Senior officers recounted extreme Chinese brutality to the Indian prisoners, with some of them being pushed over cliffs and soldiers’ bodies being recovered from the Galwan River.
Ajai Shukla reports.
In a steep escalation of the ongoing India-China border face-off in eastern Ladakh, soldiers of China’s People’s Liberation Army attacked and killed 20 Indian soldiers, including a colonel, on Monday night.
This is the first deadly clash on the 3,488-kilometre disputed border since four Assam Rifles jawans were ambushed and killed by Chinese border guards in October 1975.
In a statement on Tuesday morning, the army said: ‘During the de-escalation process underway in the Galwan Valley, a violent face-off took place yesterday (Monday) night with casualties on both sides.’
The loss of lives on the Indian side includes an officer and two soldiers. Senior military officials of the two sides are currently meeting at the venue to defuse the situation,’ the army stated.
Late on Tuesday evening, another statement from the army said: ’17 Indian troops who were critically injured in the line of duty at the stand-off location and exposed to sub-zero temperatures in the high altitude terrain have succumbed to their injuries, taking the total of those killed in action to 20.’
The statement also said: ‘Indian and Chinese troops have disengaged at the Galwan area where they had earlier clashed on the night of 15/16 June 2020.’
There were unconfirmed reports that five PLA soldiers were also killed in the clash.
Senior officers recounted extreme Chinese brutality to the Indian prisoners, with some of them being pushed over cliffs and soldiers’ bodies being recovered from the Galwan River.
Sources said the clash occurred on the Indian side of the Line of Actual Control in the vicinity of Patrolling Point 14 when some 300 PLA soldiers attacked a group of about 50 Indian soldiers.
Army sources denied that firearms were used. The casualties apparently occurred in brutal hand-to-hand fighting with clubs and staves.
China’s foreign ministry spokesperson in Beijing blamed Indian troops for the clash, claiming that they had illegally crossed the border twice on Monday and attacked Chinese soldiers. Beijing, he said, had ‘lodged strong protests’, but continued to work toward resolving tensions.

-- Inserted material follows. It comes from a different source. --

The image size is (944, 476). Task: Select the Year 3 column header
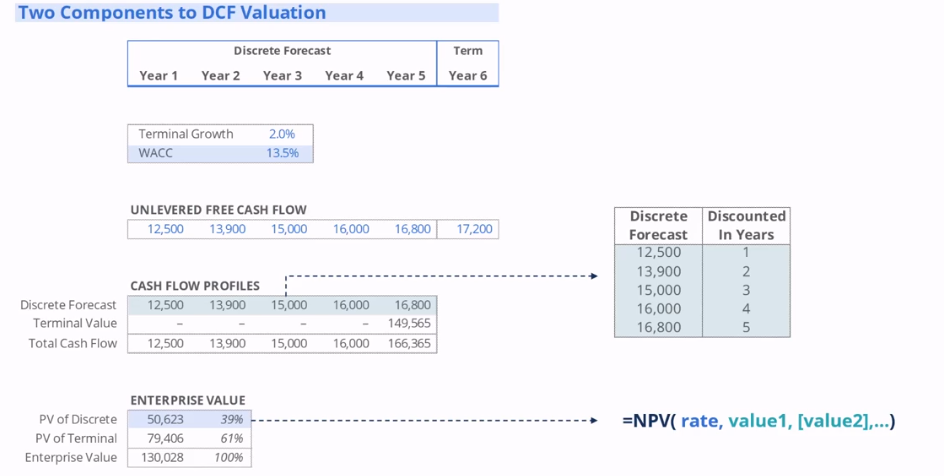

Meanwhile, senior government sources said the Chinese troops who had intruded into Indian claimed and patrolled territory last month continued building their defences, notwithstanding talk about de-escalation and disengagement.

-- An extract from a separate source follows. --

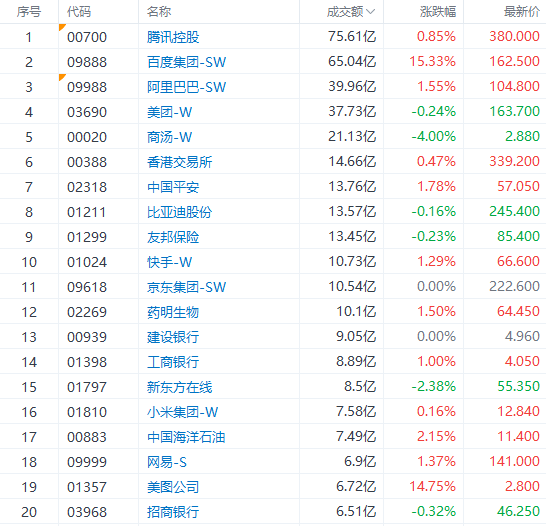546x526 pixels.
Task: Open the 招商银行 stock link
Action: [x=173, y=512]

In the Pangong Tso sector, Chinese troops continue to occupy the area up to Finger 4, which includes 8 km of Indian-claimed territory between Finger 8 — which is the Indian version of the LAC — and Finger 4.
In the Galwan River sector, the PLA still occupies the area up to PP 15 and PP 17 and the heights overlooking the Galwan valley.
Reports are also emerging that Chinese troops have entered the Depsang area, which lies to the north of Galwan, in the Daulat Beg Oldi sector.
Here they have reportedly secured the areas up to PP 12 and PP 13. This could mean that the Indian Army has one more sector to safeguard, besides the Galwan and Pangong sectors where the PLA earlier encroached, and the Harsil sector in Uttarakhand, where the PLA has also built up troops.
Depsang is the same sector where India and China saw tensions in 2013.
The current crisis began in end-April when Indian intelligence reported Chinese troop buildups across the LAC. However, the Indian Army chose not to deploy a countervailing force because of the COVID-19 pandemic.
Consequently, the army was taken by surprise when a large Chinese force crossed the LAC into the Galwan and Pangong Tso areas in late April.
While clashes between Indian and PLA patrols are not unusual at this time of the year, there were indications even before Monday that the current confrontation was a departure from the normal.
First, the PLA had encroached into areas like Galwan that were traditionally peaceful.
Second, they entered in unusually large numbers that were in the thousands.
Finally, this was clearly not a temporary occupation of disputed territory of the kind that took place in Depsang in 2013, or in Chumar in 2014.
The PLA intrusions into Ladakh do not appear to be a localised event, being spread across a frontage of 2,000 km, including the area of responsibility of different PLA brigades and divisions. That suggests centralised coordination at the higher military and political levels.